Records from a data collection:
....................

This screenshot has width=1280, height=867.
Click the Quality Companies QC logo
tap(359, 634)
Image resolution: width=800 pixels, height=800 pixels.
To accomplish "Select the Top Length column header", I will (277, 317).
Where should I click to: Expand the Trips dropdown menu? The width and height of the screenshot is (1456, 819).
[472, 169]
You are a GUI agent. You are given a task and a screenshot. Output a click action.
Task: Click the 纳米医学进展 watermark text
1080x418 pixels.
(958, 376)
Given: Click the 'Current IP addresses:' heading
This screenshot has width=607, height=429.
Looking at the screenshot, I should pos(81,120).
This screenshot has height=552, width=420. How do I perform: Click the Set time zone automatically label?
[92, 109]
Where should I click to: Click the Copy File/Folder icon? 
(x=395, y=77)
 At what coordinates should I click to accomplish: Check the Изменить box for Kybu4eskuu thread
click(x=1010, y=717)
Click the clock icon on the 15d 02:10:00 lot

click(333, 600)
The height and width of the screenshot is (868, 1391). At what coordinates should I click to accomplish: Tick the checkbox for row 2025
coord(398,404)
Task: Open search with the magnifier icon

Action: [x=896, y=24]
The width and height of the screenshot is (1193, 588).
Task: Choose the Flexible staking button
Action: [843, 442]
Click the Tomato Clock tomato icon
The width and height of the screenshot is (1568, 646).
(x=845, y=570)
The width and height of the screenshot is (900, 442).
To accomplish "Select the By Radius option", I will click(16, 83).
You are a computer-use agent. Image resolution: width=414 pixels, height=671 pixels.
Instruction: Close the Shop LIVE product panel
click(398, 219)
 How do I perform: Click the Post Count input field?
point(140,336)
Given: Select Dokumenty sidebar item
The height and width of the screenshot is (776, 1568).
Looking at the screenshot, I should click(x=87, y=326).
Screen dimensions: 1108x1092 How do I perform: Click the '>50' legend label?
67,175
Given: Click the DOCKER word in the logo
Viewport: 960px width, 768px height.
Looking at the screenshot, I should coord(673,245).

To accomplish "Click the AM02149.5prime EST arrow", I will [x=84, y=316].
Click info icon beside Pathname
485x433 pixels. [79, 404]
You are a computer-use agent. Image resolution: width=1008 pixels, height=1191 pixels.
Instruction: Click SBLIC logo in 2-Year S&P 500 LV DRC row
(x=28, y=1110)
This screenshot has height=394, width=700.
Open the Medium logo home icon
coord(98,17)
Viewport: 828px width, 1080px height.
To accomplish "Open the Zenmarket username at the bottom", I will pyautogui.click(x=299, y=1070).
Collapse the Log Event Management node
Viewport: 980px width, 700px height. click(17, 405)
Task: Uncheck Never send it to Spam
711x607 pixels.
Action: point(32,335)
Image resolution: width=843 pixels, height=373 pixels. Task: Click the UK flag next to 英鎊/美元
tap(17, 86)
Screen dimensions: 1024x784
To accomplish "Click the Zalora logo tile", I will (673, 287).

....................

Turn the lines of the entries above into a JSON list of strings, one string per line, leaving out blank lines.

[
  "This screenshot has width=1280, height=867.",
  "Click the Quality Companies QC logo",
  "tap(359, 634)",
  "Image resolution: width=800 pixels, height=800 pixels.",
  "To accomplish \"Select the Top Length column header\", I will (277, 317).",
  "Where should I click to: Expand the Trips dropdown menu? The width and height of the screenshot is (1456, 819).",
  "[472, 169]",
  "You are a GUI agent. You are given a task and a screenshot. Output a click action.",
  "Task: Click the 纳米医学进展 watermark text",
  "1080x418 pixels.",
  "(958, 376)",
  "Given: Click the 'Current IP addresses:' heading",
  "This screenshot has width=607, height=429.",
  "Looking at the screenshot, I should pos(81,120).",
  "This screenshot has height=552, width=420. How do I perform: Click the Set time zone automatically label?",
  "[92, 109]",
  "Where should I click to: Click the Copy File/Folder icon? ",
  "(x=395, y=77)",
  " At what coordinates should I click to accomplish: Check the Изменить box for Kybu4eskuu thread",
  "click(x=1010, y=717)",
  "Click the clock icon on the 15d 02:10:00 lot",
  "click(333, 600)",
  "The height and width of the screenshot is (868, 1391). At what coordinates should I click to accomplish: Tick the checkbox for row 2025",
  "coord(398,404)",
  "Task: Open search with the magnifier icon",
  "Action: [x=896, y=24]",
  "The width and height of the screenshot is (1193, 588).",
  "Task: Choose the Flexible staking button",
  "Action: [843, 442]",
  "Click the Tomato Clock tomato icon",
  "The width and height of the screenshot is (1568, 646).",
  "(x=845, y=570)",
  "The width and height of the screenshot is (900, 442).",
  "To accomplish \"Select the By Radius option\", I will click(16, 83).",
  "You are a computer-use agent. Image resolution: width=414 pixels, height=671 pixels.",
  "Instruction: Close the Shop LIVE product panel",
  "click(398, 219)",
  " How do I perform: Click the Post Count input field?",
  "point(140,336)",
  "Given: Select Dokumenty sidebar item",
  "The height and width of the screenshot is (776, 1568).",
  "Looking at the screenshot, I should click(x=87, y=326).",
  "Screen dimensions: 1108x1092 How do I perform: Click the '>50' legend label?",
  "67,175",
  "Given: Click the DOCKER word in the logo",
  "Viewport: 960px width, 768px height.",
  "Looking at the screenshot, I should coord(673,245).",
  "To accomplish \"Click the AM02149.5prime EST arrow\", I will [x=84, y=316].",
  "Click info icon beside Pathname",
  "485x433 pixels. [79, 404]",
  "You are a computer-use agent. Image resolution: width=1008 pixels, height=1191 pixels.",
  "Instruction: Click SBLIC logo in 2-Year S&P 500 LV DRC row",
  "(x=28, y=1110)",
  "This screenshot has height=394, width=700.",
  "Open the Medium logo home icon",
  "coord(98,17)",
  "Viewport: 828px width, 1080px height.",
  "To accomplish \"Open the Zenmarket username at the bottom\", I will pyautogui.click(x=299, y=1070).",
  "Collapse the Log Event Management node",
  "Viewport: 980px width, 700px height. click(17, 405)",
  "Task: Uncheck Never send it to Spam",
  "711x607 pixels.",
  "Action: point(32,335)",
  "Image resolution: width=843 pixels, height=373 pixels. Task: Click the UK flag next to 英鎊/美元",
  "tap(17, 86)",
  "Screen dimensions: 1024x784",
  "To accomplish \"Click the Zalora logo tile\", I will (673, 287)."
]